El Príncipe, escrita por Nicolás Maquiavelo en 1513, influiría en la formación de unos gobernantes pragmáticos, que ganan las elecciones con programas de izquierda pero ejercen el poder como si fueran de derecha. Mientras que el Elogio de la Locura, que Erasmo de Rotterdam escribió en 1509 (para criticar a una Iglesia que podía llevarlo hasta a la hoguera) va a seguir presente en nuestros días, en la irreverencia de una prensa que duda del poder y se burla de él mientras este revisa hasta sus tuits para solicitar indagaciones fiscales.

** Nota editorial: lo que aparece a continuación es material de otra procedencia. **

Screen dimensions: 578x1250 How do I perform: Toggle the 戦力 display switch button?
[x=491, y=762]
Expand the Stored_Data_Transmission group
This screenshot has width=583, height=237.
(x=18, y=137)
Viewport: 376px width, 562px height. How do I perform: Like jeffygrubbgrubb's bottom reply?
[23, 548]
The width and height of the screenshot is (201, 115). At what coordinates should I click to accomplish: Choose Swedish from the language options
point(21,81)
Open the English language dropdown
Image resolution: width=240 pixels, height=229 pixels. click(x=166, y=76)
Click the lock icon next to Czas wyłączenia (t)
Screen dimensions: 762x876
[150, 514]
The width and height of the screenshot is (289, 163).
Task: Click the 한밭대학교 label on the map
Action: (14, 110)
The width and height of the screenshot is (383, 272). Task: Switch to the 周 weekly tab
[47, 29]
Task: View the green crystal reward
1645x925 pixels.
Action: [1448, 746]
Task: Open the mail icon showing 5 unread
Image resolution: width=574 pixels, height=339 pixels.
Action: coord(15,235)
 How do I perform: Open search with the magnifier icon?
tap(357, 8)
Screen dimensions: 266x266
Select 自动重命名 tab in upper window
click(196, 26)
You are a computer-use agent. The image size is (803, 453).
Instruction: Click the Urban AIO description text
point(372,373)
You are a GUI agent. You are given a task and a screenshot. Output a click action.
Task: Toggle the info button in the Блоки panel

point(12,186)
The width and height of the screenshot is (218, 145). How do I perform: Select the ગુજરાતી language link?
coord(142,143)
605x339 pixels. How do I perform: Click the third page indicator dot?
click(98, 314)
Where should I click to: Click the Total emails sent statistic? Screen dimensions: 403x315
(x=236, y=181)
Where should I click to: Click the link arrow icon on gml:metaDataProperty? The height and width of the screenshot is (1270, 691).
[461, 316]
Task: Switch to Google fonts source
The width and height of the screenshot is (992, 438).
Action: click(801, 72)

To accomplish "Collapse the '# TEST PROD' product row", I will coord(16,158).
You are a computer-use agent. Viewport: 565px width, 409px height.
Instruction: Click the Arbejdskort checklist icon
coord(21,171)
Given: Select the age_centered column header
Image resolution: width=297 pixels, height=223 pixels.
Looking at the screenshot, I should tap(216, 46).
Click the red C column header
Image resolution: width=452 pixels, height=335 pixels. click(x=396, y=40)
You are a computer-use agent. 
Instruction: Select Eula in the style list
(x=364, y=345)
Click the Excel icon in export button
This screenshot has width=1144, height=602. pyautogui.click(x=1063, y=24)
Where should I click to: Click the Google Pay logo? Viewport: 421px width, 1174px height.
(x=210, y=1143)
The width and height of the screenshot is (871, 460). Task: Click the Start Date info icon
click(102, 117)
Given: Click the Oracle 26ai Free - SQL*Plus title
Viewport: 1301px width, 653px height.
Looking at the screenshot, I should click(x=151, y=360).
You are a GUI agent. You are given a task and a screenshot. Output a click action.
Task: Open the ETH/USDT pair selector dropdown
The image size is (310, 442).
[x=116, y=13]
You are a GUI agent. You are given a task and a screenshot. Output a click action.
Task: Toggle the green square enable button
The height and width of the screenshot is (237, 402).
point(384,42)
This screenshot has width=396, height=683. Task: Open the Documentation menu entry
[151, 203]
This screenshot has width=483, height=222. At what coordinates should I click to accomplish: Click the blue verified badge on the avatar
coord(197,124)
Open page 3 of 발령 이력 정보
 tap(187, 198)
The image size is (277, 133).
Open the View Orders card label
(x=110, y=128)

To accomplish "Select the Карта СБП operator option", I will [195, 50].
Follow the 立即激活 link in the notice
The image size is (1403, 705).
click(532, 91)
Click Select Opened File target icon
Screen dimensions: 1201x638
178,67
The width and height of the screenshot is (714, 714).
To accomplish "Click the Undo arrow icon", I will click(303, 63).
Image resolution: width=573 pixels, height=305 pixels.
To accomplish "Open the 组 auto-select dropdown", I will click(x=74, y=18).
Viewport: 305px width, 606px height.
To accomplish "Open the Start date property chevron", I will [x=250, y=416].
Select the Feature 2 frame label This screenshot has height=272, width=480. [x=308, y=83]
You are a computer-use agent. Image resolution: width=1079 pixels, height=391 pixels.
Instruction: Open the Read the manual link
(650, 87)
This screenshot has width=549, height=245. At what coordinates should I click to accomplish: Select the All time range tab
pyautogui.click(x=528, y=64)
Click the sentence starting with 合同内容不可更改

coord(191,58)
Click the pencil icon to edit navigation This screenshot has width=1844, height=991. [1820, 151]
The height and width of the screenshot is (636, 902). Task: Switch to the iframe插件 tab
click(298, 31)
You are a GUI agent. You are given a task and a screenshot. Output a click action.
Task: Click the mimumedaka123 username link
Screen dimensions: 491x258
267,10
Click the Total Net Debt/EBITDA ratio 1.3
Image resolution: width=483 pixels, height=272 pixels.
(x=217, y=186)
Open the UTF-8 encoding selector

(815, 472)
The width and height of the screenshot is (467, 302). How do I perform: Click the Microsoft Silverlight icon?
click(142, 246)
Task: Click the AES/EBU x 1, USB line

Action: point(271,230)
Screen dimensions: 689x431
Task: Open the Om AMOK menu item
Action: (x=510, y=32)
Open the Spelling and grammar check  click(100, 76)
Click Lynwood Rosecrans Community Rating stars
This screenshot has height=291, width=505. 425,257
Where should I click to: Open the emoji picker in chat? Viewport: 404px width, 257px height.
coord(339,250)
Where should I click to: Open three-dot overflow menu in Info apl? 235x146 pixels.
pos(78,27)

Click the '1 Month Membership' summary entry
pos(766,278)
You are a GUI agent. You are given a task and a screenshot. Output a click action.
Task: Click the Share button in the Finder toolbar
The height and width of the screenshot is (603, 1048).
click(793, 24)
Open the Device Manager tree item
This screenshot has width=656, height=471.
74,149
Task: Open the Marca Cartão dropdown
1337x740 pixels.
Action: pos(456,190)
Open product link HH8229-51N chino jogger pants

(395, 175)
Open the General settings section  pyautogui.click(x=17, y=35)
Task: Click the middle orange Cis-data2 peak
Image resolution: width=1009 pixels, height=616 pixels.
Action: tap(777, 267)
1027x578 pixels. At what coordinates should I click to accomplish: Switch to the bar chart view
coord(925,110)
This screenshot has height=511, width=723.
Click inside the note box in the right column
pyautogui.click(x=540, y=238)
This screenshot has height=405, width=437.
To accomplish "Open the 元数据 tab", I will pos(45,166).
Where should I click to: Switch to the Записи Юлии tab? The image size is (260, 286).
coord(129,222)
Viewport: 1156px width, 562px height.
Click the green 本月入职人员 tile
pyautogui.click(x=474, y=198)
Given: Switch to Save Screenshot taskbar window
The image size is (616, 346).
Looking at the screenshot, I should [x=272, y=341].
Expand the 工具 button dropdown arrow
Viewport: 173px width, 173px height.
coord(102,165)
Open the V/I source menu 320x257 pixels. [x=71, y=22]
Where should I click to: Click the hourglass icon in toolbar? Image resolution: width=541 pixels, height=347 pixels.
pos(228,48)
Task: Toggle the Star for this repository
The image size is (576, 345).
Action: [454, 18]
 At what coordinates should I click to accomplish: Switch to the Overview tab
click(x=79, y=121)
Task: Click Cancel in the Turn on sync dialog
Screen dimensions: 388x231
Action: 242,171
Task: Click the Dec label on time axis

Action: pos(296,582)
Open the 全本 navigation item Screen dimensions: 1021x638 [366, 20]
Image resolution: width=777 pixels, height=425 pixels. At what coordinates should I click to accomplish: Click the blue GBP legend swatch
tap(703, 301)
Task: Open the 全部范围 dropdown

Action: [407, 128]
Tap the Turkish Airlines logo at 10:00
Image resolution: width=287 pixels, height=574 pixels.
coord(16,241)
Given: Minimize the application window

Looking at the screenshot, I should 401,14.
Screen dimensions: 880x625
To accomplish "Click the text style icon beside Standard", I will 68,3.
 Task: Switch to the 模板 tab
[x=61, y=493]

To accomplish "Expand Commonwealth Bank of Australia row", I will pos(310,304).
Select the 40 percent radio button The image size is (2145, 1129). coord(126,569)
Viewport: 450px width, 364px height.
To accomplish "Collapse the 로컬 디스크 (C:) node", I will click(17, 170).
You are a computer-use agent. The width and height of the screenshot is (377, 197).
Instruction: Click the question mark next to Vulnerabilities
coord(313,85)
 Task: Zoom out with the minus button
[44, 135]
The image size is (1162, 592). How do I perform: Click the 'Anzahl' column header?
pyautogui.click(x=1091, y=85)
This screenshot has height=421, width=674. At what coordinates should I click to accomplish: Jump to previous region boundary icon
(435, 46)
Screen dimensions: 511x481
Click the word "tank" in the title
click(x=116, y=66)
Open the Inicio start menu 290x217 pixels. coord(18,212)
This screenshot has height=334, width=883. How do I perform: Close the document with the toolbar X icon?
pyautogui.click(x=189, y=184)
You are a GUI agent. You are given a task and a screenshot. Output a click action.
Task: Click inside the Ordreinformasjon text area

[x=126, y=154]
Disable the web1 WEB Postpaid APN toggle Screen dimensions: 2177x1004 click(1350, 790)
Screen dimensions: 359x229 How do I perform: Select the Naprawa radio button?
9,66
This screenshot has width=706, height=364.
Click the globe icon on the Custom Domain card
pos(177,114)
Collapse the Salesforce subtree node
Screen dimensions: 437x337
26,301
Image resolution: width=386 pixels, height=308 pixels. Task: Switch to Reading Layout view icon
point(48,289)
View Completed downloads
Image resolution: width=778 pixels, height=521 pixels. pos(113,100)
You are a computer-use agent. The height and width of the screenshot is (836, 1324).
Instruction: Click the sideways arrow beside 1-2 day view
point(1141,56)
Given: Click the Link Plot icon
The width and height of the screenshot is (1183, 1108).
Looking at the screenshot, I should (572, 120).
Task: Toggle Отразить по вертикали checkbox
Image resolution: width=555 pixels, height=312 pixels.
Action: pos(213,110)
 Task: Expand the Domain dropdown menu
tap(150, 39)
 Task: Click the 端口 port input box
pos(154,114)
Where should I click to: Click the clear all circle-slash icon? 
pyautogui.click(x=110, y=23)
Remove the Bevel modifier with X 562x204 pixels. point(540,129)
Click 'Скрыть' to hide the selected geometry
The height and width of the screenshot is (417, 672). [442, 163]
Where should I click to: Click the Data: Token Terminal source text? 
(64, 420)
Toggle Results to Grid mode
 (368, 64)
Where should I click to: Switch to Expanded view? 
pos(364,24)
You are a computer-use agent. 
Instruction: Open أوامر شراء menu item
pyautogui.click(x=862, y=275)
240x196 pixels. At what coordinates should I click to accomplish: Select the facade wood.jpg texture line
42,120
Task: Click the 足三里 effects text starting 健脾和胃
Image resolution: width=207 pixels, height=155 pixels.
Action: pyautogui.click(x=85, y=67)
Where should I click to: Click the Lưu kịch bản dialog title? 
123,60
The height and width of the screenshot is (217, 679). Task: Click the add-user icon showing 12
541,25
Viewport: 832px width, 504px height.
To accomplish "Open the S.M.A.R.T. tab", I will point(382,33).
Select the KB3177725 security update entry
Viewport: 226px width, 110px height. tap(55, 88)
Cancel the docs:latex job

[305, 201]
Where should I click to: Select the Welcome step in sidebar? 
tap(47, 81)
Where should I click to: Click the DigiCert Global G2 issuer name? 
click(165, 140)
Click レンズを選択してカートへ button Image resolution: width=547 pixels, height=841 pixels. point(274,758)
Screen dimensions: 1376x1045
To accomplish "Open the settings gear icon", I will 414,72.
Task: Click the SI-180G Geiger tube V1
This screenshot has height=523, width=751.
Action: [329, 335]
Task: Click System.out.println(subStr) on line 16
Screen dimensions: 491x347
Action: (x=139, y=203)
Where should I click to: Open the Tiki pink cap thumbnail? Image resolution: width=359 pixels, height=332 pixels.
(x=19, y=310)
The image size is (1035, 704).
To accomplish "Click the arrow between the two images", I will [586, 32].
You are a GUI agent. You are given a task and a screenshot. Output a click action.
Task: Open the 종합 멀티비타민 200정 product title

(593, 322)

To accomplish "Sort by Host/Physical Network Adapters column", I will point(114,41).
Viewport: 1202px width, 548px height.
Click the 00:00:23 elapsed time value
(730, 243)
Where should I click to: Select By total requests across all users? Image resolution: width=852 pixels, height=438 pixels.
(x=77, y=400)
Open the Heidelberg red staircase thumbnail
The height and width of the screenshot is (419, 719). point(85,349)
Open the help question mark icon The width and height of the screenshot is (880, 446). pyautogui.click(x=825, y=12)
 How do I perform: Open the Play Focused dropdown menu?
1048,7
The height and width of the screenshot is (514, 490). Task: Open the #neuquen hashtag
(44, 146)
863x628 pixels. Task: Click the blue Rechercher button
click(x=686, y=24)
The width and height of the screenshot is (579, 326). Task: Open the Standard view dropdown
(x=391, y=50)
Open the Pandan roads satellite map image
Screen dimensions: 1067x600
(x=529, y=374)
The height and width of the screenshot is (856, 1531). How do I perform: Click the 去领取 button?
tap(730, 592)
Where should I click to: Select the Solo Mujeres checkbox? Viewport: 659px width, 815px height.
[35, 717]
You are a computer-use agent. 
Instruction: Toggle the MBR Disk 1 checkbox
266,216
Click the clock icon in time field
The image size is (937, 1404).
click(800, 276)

La idea más potente de esos tres libros, sin embargo, sigue siendo la de Utopía, esa sociedad ideal basada en el derecho natural, donde la propiedad privada no existe y en la que gobierna de manera vitalicia un rey elegido por el pueblo, y que es asistido por un Senado.
Cuando la escribió, Tomás Moro había abandonado la orden franciscana y estaba a punto de asumir la Cancillería en el reinado de Enrique VIII de Inglaterra. Su relato era el de una república ideal establecida en una isla inexistente, regida por un orden tan justo que hasta las casas de los ciudadanos eran construidas de tal manera que ninguna pudiera gozar de más luz que la otras. Si el papa vive en Roma, y Dios está en todas partes, sin duda el paraíso quedaba en Utopía.
Sin embargo, el paraíso de Moro no es perfecto y (según anota Fuentes) abundan en él rasgos de crueldad y autoritarismo. Se ha extirpado la codicia y se prefiere el bien común sobre el individual pero también se ha perdido la libertad. En los siglos siguientes, América sería testigo, una y otra vez, de increíbles esfuerzos por construir Utopía. Desde el obispo Vasco de Quiroga, quien en 1526, con el libro de Moro bajo el brazo, creó en Michoacán, México, unas comunidades en las que se distribuía equitativamente los frutos del trabajo y no existía la propiedad privada; hasta la guerrilla del Che Guevara en la selva de Bolivia durante la década de los sesenta. O la actual guerra de las FARC en Colombia. Algunos creen incluso que Utopía ya existe y que queda en Cuba.
Uno puede entender que parezca honroso que un proyecto actual se presente como uno antiguo: ya que a nadie le gusta (como escribió Borges) deber nada a sus contemporáneos. Pero defender como vigentes en el siglo XXI las ideas políticas de los primeros años del siglo XVI, y además ser aplaudido por ello, comporta una especie de paradójica utopía.